5. Плывет река, прильнув к равнине

Альбина Гарбунова
Есть две категории людей, которые нас лучше нас самих знают – психоаналитики и эзотерики всех мастей. Первые светоч своих знаний несут только за большие деньги, а вот вторые лезут изо всех реальных и виртуальных щелей. Особенно опасны экзотерички на заслуженном отдыхе, потому что когда родственники, подруги и бывшие коллеги заканчиваются, в их поле зрения попадают соседки и прочие слегка знакомые жертвы. Именно такой оказалась недавно я. Пенсионерка-астрологиня, еще способная своей энергией запитать пол-Крыма, наткнулась на меня в продуктовом магазине.

-- Вы – близнецы, – вместо «здравствуйте» сказала она.

(Предоставленные строки):
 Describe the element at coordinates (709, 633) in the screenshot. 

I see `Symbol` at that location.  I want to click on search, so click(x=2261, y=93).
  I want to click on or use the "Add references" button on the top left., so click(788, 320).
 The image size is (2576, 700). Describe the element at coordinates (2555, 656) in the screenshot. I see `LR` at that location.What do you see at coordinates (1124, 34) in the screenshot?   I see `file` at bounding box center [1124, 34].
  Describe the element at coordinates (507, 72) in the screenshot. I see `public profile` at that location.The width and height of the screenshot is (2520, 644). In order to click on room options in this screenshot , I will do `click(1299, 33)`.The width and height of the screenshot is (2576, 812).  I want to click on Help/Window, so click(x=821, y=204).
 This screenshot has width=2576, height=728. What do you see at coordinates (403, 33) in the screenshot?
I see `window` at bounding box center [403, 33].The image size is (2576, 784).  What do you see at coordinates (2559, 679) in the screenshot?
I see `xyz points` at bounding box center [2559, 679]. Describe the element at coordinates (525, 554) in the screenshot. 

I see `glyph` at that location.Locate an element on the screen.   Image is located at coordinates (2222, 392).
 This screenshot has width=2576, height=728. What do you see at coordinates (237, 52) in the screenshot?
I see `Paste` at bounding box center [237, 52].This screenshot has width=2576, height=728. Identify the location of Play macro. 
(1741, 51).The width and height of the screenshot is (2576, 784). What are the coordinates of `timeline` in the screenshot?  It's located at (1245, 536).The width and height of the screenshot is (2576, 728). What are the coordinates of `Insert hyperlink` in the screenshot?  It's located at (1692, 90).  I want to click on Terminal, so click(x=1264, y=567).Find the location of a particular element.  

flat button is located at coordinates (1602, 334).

(Задания):
**A)** Где, судя по тексту для чтения, пенсионерка-астрологиня наткнулась на рассказчицу?
**B)** Продолжите текст для чтения о встрече с пенсионеркой-астрологиней с того места, где он обрывается.

(Ответы):
**A)** В продуктовом магазине.

**B)**
Я совсем, было, собралась категорически возразить, но тут вспомнила один «слёзный» фильм, в котором близнецы героев объявлялись вдруг и без малейших на то предпосылок, прямо как дрозофилы, и на всякий случай спросила:
-- С кем?
-- Ни с кем, а по гороскопу.
-- Уф! – отпустило меня.

-- Ваша стихия – воздух! – уверенно продолжила женщина. – У вас крепкие органы дыхания, вы обожаете ветер и самолеты, а ваше призвание – стюардесса, – настаивала она. Говорила еще что-то, быстро и уверенно, будто читала с телесуфлёра на моем лбу. Когда поток ясновидения иссяк, я поблагодарила пророчицу за отверзанье моих невещих дотоле зениц, и «испуганной орлицей» сбежала к кассе. «Всё сказанное справедливо с точностью до наоборот, – подумалось мне. – От ветра я становлюсь раздражительной и не могу терпеть, когда он кормит меня моими же волосами. Летать люблю только во сне, да и то, не прибегая к «особой геометрии крыла». Бортпроводниц, действительно, уважаю: самоотверженные это люди, но вряд ли они бы обрадовались коллеге, обмирающей на каждой воздушной яме».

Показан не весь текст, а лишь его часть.